A proposta do novo Código Civil, em discussão no Senado por meio do Projeto de Lei 4/2025, trouxe à tona uma das mudanças mais controversas do direito de família: a possível exclusão do cônjuge da lista de herdeiros necessários. Na prática, isso significa que o parceiro sobrevivente pode ficar sem direito automático à herança — um tema que já movimenta juristas e especialistas.
Hoje, o cônjuge tem participação garantida na divisão dos bens. Mas, com a nova regra, esse direito dependeria de testamento, o que pode mudar completamente o planejamento familiar e patrimonial.
No mundo dos famosos, essa nova configuração poderia interferir diretamente em uma das disputas judiciais que mais gerou manchetes: a herança de Gugu Liberato. Após a morte de Gugu Liberato, em 2019, começou uma disputa judicial bilionária envolvendo o testamento do apresentador, que destinava 75% da herança aos três filhos e 25% a cinco sobrinhos.

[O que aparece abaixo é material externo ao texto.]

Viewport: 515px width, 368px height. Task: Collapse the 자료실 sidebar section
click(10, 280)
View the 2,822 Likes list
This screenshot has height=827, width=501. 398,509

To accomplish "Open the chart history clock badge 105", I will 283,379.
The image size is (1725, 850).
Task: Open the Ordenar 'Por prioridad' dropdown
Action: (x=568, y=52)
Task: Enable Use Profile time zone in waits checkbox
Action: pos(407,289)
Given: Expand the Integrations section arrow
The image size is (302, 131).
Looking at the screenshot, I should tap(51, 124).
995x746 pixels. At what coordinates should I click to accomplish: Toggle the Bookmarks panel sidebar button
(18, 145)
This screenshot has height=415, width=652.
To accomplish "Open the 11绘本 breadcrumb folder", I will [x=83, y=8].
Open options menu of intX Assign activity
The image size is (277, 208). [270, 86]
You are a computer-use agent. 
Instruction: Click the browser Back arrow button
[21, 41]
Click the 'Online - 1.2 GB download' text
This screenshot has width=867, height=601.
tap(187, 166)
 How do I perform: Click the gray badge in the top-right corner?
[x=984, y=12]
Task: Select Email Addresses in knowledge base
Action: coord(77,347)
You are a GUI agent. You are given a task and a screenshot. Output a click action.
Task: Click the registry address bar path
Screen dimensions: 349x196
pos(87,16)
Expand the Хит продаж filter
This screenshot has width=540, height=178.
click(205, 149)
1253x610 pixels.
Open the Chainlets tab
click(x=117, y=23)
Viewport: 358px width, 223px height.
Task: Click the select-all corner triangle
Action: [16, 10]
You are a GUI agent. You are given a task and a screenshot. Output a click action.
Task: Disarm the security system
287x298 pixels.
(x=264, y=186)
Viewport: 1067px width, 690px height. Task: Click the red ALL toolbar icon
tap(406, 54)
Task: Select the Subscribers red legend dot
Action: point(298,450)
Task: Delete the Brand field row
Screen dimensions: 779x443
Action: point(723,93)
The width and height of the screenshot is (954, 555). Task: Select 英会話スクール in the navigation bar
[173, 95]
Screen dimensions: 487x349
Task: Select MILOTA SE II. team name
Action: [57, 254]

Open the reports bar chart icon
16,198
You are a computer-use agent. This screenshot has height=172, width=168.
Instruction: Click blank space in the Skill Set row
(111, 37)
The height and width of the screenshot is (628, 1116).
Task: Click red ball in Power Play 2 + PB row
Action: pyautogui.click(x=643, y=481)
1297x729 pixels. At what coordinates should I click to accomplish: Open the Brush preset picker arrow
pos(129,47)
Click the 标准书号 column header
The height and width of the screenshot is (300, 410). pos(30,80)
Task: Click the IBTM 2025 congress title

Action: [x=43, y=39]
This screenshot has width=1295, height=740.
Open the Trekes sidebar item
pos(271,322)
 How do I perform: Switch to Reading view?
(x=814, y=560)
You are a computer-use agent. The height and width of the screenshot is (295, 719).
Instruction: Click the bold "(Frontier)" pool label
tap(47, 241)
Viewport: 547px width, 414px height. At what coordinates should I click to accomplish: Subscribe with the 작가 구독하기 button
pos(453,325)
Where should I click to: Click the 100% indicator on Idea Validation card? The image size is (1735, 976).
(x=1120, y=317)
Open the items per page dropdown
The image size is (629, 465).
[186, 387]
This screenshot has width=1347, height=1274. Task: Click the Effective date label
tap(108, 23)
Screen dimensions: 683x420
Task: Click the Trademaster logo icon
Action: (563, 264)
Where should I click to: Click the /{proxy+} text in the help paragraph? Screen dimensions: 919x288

A principal controvérsia foi o pedido de Rose Miriam di Matteo, mãe dos filhos de Gugu, para ter reconhecida uma união estável com o apresentador e, assim, direito à herança — algo contestado por parte da família e rejeitado pelo STJ em 2023.
O processo também ganhou novos capítulos com as ações de Thiago Salvático, que afirmou ter vivido um relacionamento com Gugu, e de Ricardo Rocha, que alegou ser filho biológico do apresentador, mas teve exames de DNA negativos.
Em 2024, Rose desistiu da ação judicial, e a família anunciou um acordo para encerrar a disputa, mantendo a divisão prevista no testamento e garantindo suporte financeiro a ela por meio dos filhos.
Atualmente, o cônjuge é considerado herdeiro necessário — ou seja, tem direito a uma parte da herança, mesmo sem testamento. Em casos de testamento, como foi o do apresentador, a orientação inicial é seguir os desejos ali escritos, mas pode haver contestação judicial.
Ele também pode concorrer com filhos ou pais do falecido na divisão dos bens.
Com a proposta do novo Código Civil, esse cenário muda radicalmente:
- O cônjuge deixa de ser herdeiro obrigatório
- Não participa automaticamente da divisão com filhos ou ascendentes
- Só recebe herança se houver testamento
A única garantia mantida é a chamada “meação”, que corresponde à parte dos bens adquiridos durante o casamento, conforme o regime escolhido.
A mudança tem dividido opiniões no meio jurídico. Para parte dos especialistas, a proposta amplia a liberdade individual sobre o patrimônio.
Por outro lado, há quem defenda que o modelo atual é ultrapassado e limita a autonomia de quem deseja decidir o destino dos próprios bens.
Se aprovado, o projeto muda a lógica da sucessão no Brasil. Hoje, receber herança é regra para o cônjuge. Com a nova proposta, passa a ser exceção.
Na prática:
- Com filhos ou pais vivos: cônjuge não herda automaticamente
- Sem descendentes ou ascendentes: pode herdar tudo
- Testamento passa a ser essencial
Essa mudança deve impulsionar o planejamento sucessório, com aumento na procura por testamentos e acordos patrimoniais.
Outro ponto polêmico é a criação de mecanismos compensatórios, como o direito de usufruto para o cônjuge sobrevivente.
Esse recurso permitiria, por exemplo: morar no imóvel da família e receber renda de aluguel
Mas há um problema: a decisão dependeria do juiz, o que pode gerar disputas judiciais e atrasar inventários.
Na prática, o impacto pode ser significativo:
- Casais precisarão planejar melhor a sucessão
- Testamento se torna ferramenta essencial
- Pode haver aumento de disputas familiares
Além disso, especialistas alertam que a mudança pode transformar a dinâmica de proteção patrimonial dentro das relações.